4 de Junio de 2004

Insomnio de mujer

“La noche de Molly Bloom”, de James Joyce. Dramaturgia y dirección de J. Sanchis Sinisterra. Interpretación de Magüi Mira. Circulo de Bellas Artes hasta el 13 de junio.

Se estrenó hace veinticinco años: el programa dice que entonces escribí que era “Una espléndida creación de Magüi Mira”. Lo sostengo. Hay también una frase de Antonio Muñoz Molina mucho mas escrita, como es natural: “El personaje y la actriz se confunden en una criatura real y al mismo tiempo imaginaria. Una mujer tierna, despeinada, procaz, cuyo mágico nombre Magüi Bloom”. Así es. ¿Y ahora? No sé comparar, no tengo recuerdo suficientemente neto.
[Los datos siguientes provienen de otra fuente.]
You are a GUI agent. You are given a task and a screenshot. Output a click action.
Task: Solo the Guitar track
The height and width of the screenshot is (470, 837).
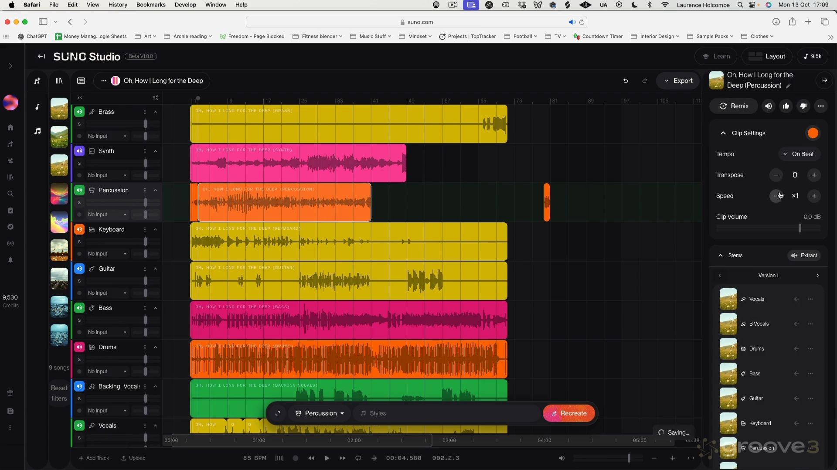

Me parece que ahora Magüi ha aumentado la intimidad de la mujer sola y despierta en la noche, que su sensación de soledad crece en la relación de su palabra con su cuerpo, en como lo enseña, lo toca, lo oscila en esa cama que comparte con un hombre dormido y, naturalmente, ausente: fuera de ella. Mi recuerdo se condensa en lo que para mi fue la revelación de una actriz desconocida, una asombrosa aparición pálida y cobriza, que vivía las famosas palabras con que termina el “Ulises” de Joyce; una actriz de leche y miel que acentuaba el monologo insomne de una mujer sola y frustrada.
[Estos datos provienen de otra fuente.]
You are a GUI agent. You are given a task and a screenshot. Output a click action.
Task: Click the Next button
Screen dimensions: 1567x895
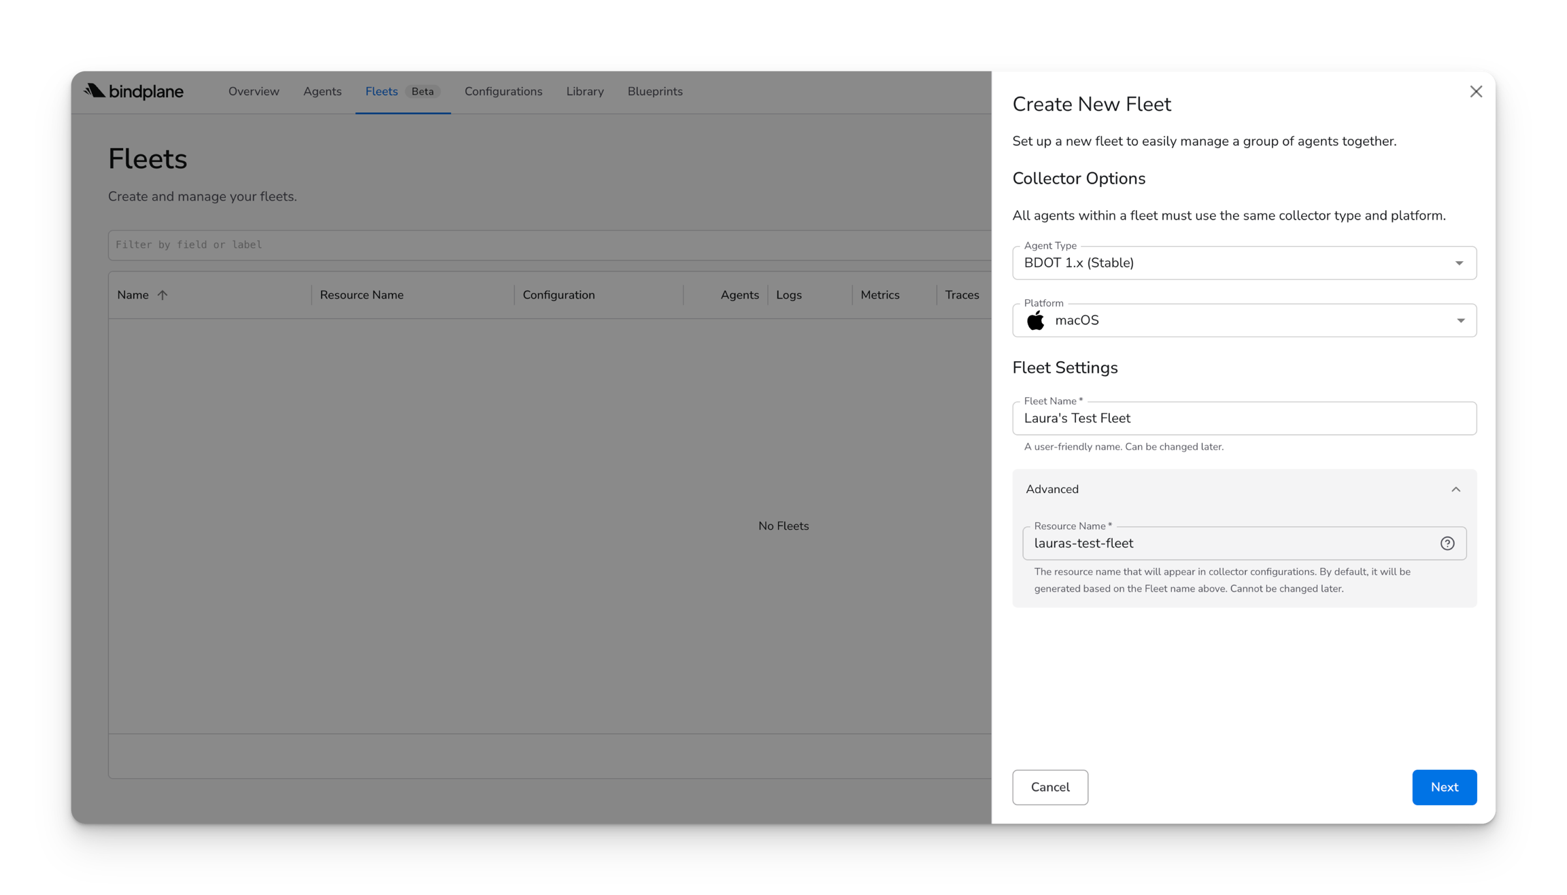tap(1444, 787)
El texto, naturalmente: un texto íntimo de mujer escrito por un hombre, James Joyce, en 1922 y para toda la historia que venga. Publicado “Ulysse” ese año, mas exactamente, por Shakespeare &Company de París: en Gran Bretaña no estaba permitido por su audacia. Hoy no es audaz, pero es certero. La condición femenina no ha cambiado tanto: por fuera mas que por dentro, en la vida lúcida más que en la insomne. Magüi lo recuerda también en el programa: “Hoy, cuando a las mujeres se nos coloca la fecha de caducidad entre las piernas, los años de vida que marcan un cuerpo de hembra no apagan el calor y el goce del sexo, tampoco el deseo de ser amada”. Me permitiría añadir que, como en tantas otras cosas, parece también un problema de hombre: la fecha de caducidad está en todos, y la supervivencia del sexo y del amor es universal. Joyce tenía entonces cuarenta años, que se consideraba una edad lúgubre. Pero, bien está: en este caso concreto es una mujer, y es una gran actriz sin fecha de caducidad quienes son admirables en esta resurrección, que mas bien parece una continuación: lleno el teatro del Círculo, y lleno su ámbito por las ovaciones a Joyce y a Magüi.

Por Eduardo Haro Tecglen en Crítica el Viernes 4 de Junio de 2004
Comentarios

Gracias por escribir,por pensar , por contárnoslo.Me gustaria conocerlo sólo para escucharle sus opiniones.Sentarme y aprender, discutir o debatir (creo que es lo mismo).Muchas veces, cuando sucede algo digo ¿qué pensará Haro?
Muchas gracias. Un beso

Por : eva el Jueves 1 de Julio de 2004

Creo que soy más insomne que montuna y por eso me atrevo a darle las gracias como hizo la anterior comentarista. Descubrí hoy, esta página, este weblog, esta vía de comunicación, no sé exactamente cómo se llama. Estoy contenta porque comparto muchos de sus criterios y es un alivio no estar tan solo y encontrar quien manifieste de manera tan directa y erudita, nuestras necesidades, rabias... (y placeres también, por fortuna).

Por : montuna el Viernes 9 de Julio de 2004

Me pasó con Magüi Mira lo mismo una noche en el Principal de Valencia. No recuerdo la obra, pero sí a ella. Llevaba una melena corta, rizada y en mi recuerdo, rojiza, como una irlandesa. Me pareció una real hembra. Desde entonces intento buscarla entre el reparto, pero no la encuentro. Qué lastima que esté tan lejos de Madrid.